Passage provided below:

# Top spending users
Data Analysis Python Pandas Data Manipulation External Dataset

Suppose you have the following
[dataset](https://docs.google.com/spreadsheets/d/1DrvkAWnO1psWkFN1YVt891sHe4yHl4ljNPUVlCsI95M/edit#gid=2039795889) 
which contains (1st tab) a list of items purchased by a given user,
(2nd tab) a mapping which maps the item_id to the item name and price,
(3rd tab) a matrix that formats data from sheet 1 into a matrix with users
in rows and the number of each item_id purchased in columns.

Given these 3 datasets, can you rank the users in descending order based on spend?

In [1]:
import pandas as pd

filename = 'q143_data.csv'
df = pd.read_csv(filename)
df.head()

Unnamed: 0,user_id,id
0,222087,2726
1,1343649,64717
2,404134,1812232227433820351
3,1110200,923220264737
4,224107,"31,18,5,13,1,21,48,16,26,2,44,32,20,37,42,35,4..."


In [2]:
# 2 steps: 1) break down id1,id2 into 2 rows, then 2) pivot df

# step 1: https://stackoverflow.com/a/28182629
purchases_df = (
    pd.DataFrame(
        df['id'].str.split(',').tolist(), 
        index=df['user_id']
    )

End of Passage provided.

Summarize the top spending users passage above in two sentences.

Excerpted records below:

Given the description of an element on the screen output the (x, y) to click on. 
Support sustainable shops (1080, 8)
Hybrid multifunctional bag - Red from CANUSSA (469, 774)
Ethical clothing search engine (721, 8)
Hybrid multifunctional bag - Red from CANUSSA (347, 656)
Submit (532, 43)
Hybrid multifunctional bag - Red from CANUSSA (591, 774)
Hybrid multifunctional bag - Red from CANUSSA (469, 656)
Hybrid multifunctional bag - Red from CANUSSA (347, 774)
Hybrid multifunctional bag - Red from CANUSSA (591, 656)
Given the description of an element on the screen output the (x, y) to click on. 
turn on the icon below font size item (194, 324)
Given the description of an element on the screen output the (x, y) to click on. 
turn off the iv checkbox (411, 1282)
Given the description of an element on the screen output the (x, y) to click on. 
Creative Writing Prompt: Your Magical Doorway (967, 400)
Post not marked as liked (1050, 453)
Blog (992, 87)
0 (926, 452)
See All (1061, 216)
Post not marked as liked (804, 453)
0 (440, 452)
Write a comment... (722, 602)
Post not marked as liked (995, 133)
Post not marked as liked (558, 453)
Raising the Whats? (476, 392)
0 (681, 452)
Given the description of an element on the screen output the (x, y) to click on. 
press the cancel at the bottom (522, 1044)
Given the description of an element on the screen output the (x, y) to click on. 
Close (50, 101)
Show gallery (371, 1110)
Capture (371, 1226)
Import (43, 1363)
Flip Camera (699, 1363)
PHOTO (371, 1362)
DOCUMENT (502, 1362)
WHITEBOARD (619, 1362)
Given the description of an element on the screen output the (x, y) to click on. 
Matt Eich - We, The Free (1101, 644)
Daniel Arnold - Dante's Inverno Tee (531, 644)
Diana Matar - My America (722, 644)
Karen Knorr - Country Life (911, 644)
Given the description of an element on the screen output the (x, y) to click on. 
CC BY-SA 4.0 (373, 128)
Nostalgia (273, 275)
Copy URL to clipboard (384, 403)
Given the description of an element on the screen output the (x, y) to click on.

End of Excerpted records.

> Answer section
The top spending users passage describes a dataset with three tabs: items purchased by each user, a mapping of item_id to item name and price, and a matrix with users in rows and the number of each item_id purchased in columns. It asks for the users to be ranked in descending order by spend, and its pandas code reads the file q143_data.csv and plans two steps: breaking the comma-separated ids into separate rows, then pivoting the DataFrame.